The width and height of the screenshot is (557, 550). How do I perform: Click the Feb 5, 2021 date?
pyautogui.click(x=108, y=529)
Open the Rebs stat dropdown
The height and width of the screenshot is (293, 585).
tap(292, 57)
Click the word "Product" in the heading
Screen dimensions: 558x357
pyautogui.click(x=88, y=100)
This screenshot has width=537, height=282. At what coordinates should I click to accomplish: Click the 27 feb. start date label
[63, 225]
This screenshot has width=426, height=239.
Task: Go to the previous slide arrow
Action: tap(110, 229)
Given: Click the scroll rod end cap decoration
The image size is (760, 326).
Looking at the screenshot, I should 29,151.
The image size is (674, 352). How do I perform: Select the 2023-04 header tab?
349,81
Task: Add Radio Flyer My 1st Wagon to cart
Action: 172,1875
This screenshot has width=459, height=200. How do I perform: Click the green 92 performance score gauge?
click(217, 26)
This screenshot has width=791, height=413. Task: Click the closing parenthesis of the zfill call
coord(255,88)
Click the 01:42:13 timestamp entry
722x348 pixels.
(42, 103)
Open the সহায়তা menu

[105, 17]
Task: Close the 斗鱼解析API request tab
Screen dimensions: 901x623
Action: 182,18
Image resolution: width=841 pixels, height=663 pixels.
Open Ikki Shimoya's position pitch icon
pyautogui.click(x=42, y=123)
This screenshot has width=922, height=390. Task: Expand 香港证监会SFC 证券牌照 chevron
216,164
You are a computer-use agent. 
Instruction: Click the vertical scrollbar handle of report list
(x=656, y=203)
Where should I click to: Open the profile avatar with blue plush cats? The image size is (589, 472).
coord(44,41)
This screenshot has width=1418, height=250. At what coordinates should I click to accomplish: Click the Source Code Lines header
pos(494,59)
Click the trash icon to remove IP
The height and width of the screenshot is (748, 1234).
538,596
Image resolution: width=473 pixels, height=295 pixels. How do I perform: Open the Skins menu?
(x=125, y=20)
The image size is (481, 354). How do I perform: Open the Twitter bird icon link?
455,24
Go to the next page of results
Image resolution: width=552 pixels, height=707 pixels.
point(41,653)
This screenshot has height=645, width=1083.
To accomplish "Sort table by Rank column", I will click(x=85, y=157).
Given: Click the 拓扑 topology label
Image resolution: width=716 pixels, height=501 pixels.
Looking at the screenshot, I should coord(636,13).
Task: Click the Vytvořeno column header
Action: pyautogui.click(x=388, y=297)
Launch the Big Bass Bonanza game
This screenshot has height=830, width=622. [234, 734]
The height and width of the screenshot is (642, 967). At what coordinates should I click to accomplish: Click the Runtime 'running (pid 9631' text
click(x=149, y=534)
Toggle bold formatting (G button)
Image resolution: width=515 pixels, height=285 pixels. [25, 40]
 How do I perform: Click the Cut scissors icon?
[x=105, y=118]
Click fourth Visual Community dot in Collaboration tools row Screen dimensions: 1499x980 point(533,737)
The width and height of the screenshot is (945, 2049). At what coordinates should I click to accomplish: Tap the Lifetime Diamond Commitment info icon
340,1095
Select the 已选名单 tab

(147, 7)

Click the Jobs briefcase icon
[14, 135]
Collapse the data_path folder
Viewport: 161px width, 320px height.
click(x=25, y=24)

■ **About this task**: Please write out the whole listing exactly as given.

■ **Answer box**:
The width and height of the screenshot is (557, 550). How do I perform: Click the Feb 5, 2021 date?
pyautogui.click(x=108, y=529)
Open the Rebs stat dropdown
The height and width of the screenshot is (293, 585).
tap(292, 57)
Click the word "Product" in the heading
Screen dimensions: 558x357
pyautogui.click(x=88, y=100)
This screenshot has width=537, height=282. At what coordinates should I click to accomplish: Click the 27 feb. start date label
[63, 225]
This screenshot has width=426, height=239.
Task: Go to the previous slide arrow
Action: tap(110, 229)
Given: Click the scroll rod end cap decoration
The image size is (760, 326).
Looking at the screenshot, I should 29,151.
The image size is (674, 352). How do I perform: Select the 2023-04 header tab?
349,81
Task: Add Radio Flyer My 1st Wagon to cart
Action: 172,1875
This screenshot has width=459, height=200. How do I perform: Click the green 92 performance score gauge?
click(217, 26)
This screenshot has width=791, height=413. Task: Click the closing parenthesis of the zfill call
coord(255,88)
Click the 01:42:13 timestamp entry
722x348 pixels.
(42, 103)
Open the সহায়তা menu

[105, 17]
Task: Close the 斗鱼解析API request tab
Screen dimensions: 901x623
Action: 182,18
Image resolution: width=841 pixels, height=663 pixels.
Open Ikki Shimoya's position pitch icon
pyautogui.click(x=42, y=123)
This screenshot has width=922, height=390. Task: Expand 香港证监会SFC 证券牌照 chevron
216,164
You are a computer-use agent. 
Instruction: Click the vertical scrollbar handle of report list
(x=656, y=203)
Where should I click to: Open the profile avatar with blue plush cats? The image size is (589, 472).
coord(44,41)
This screenshot has width=1418, height=250. At what coordinates should I click to accomplish: Click the Source Code Lines header
pos(494,59)
Click the trash icon to remove IP
The height and width of the screenshot is (748, 1234).
538,596
Image resolution: width=473 pixels, height=295 pixels. How do I perform: Open the Skins menu?
(x=125, y=20)
The image size is (481, 354). How do I perform: Open the Twitter bird icon link?
455,24
Go to the next page of results
Image resolution: width=552 pixels, height=707 pixels.
point(41,653)
This screenshot has height=645, width=1083.
To accomplish "Sort table by Rank column", I will click(x=85, y=157).
Given: Click the 拓扑 topology label
Image resolution: width=716 pixels, height=501 pixels.
Looking at the screenshot, I should coord(636,13).
Task: Click the Vytvořeno column header
Action: pyautogui.click(x=388, y=297)
Launch the Big Bass Bonanza game
This screenshot has height=830, width=622. [234, 734]
The height and width of the screenshot is (642, 967). At what coordinates should I click to accomplish: Click the Runtime 'running (pid 9631' text
click(x=149, y=534)
Toggle bold formatting (G button)
Image resolution: width=515 pixels, height=285 pixels. [25, 40]
 How do I perform: Click the Cut scissors icon?
[x=105, y=118]
Click fourth Visual Community dot in Collaboration tools row Screen dimensions: 1499x980 point(533,737)
The width and height of the screenshot is (945, 2049). At what coordinates should I click to accomplish: Tap the Lifetime Diamond Commitment info icon
340,1095
Select the 已选名单 tab

(147, 7)

Click the Jobs briefcase icon
[14, 135]
Collapse the data_path folder
Viewport: 161px width, 320px height.
click(x=25, y=24)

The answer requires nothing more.